Eröffnet wurde das Konzert sehr meditativ mit einer Reihe von Werken, die sich den Choral O Haupt voll Blut und Wunden aus der Matthäus-Passion von 1727 zum Grundgedanken ständiger Wandlung nahmen. Gewissermaßen aus dem Off sangen dabei Mitglieder des Chores den Choral, der für meinen Geschmack etwas zu manieristisch gestaltet wurde. Zwischen den dargebotenen drei Strophen spielte Organistin und Cembalistin Anne Marie Dragosits Johann Pachelbels Choralpräludium aus Herzlich tut mich verlangen.

Im Anschluss hieran erklang das Quadro in g-Moll des fast vergessenen Johann Gottlieb Janitsch, dessen dritter Satz eine Meditation über O Haupt voll Blut und Wunden beinhaltet. Angeführt von Barockoboist Andreas Helm, der zusammen mit Heinz Ferlesch das Ensemble Barucco gegründet hat, musizierten Martin Jopp (Violine), Lucas Schurig (Viola) und Peter Trefflinger dieses anregende Stück des deutschen Komponisten mit viel Spielfreude. Eine andere Facette des Abends brachte Immortal Bach des 2014 verstorbenen Knut Nystedt. Diese als schein-aleatorische Chorkomposition zu bezeichnende Schöpfung über das Choralthema Komm, süßer Tod, komm, sel'ge Ruh! Brachte im Programm einen Hauch neue Musik, ohne den Hörer mit großem Bruch Publikum zu verschrecken und schloss das Karsamstagsthema passend ab.

Der Abschluss und zugleich Höhepunkt des Abends folgte auf den Fuße mit dem eher selten gespielten sogenannten Osteroratorium, der Kantate Kommt, eilet und laufet, welche Christian Friedrich Henrici alias Picander zugeschrieben wird.

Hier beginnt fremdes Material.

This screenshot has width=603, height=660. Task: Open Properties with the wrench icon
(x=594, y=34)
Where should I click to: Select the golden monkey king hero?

Fein musiziert und klanglich sauber austariert gilt vor allem den Trompeten und Pauken ein Lob für Schönklang ein Lob, als Barucco das Oratorium mit einer Sinfonia und einem Adagio eröffnete, welche wohl einem verschollenen Solokonzert Bachs entnommen sind. Angeführt wurde das Solistenensemble von der für eine Sopranistin erstaunlich dunkel timbrierten Cornelia Horak, die eine höchst feinsinnige Interpretation der Arie „Seele, deine Spezereien“ gab. Ihre blutvolle Ausgestaltung wurde von einem Flötensolo begleitet, das interpretatorisch jedoch hinter den Möglichkeiten zurückblieb. Der im Programm unerwähnt gebliebenen Solistin fehlte Gespür für Phrasierung und durch das Bemühen, nicht atmen zu wollen oder müssen blieben die Phrasenschlüsse stets unfein ausgespielt.

Der Rolle der Maria Magdalena übernahm Altus Markus Forster. Die Stimme der Countertenöre ist im Stimmeinheitsbrei unserer Tage die Stimmgattung, die meist von größter Individualität geprägt ist. Forsters Timbre mochte stellenweise etwas gewöhnungsbedürftig sein, aber er gestaltete seine Arie „Saget, saget mir geschwinde“ in von Ferlesch mehr als passend gewählten Tempi mit viel Ausdruckskraft. Auch Tenor Hans Jörg Mammels Timbre bedurfte etwas der Gewöhnung. Leider vermochte der ausgewiesene Lied- und Oratoriensänger im Zusammenspiel mit Bass Klemens Sander kein so harmonisches Zusammenspiel erreichen wie Horak und Forster und blieb auch bei seiner Solo-Arie „Sanfte soll mein Todeskummer“ etwas blass. Ohne Solo-Arie gab Klemens Sander den Duett- und Rezitativbass mit etwas fahler und vielleicht nicht in der ganzen Kirche hörbarer Stimme.

Die nicht zu groß besetzte Wiener Singakademie gab auch beim Osteroratorium Anlass zur Freude. Souverän einstudiert und stimmlich mit der nötigen Zurückhaltung musizierend ergänzte sie den guten Eindruck, mit dem Barucco das Oratorium eröffnet hatte. Heinz Ferlesch, sonst wackerer Zuarbeiter im Konzerthausbetrieb, gestaltete eine ansehnliche Aufführung mit einem nur gering von störenden Gesten überschatteten Dirigat. Weiter so!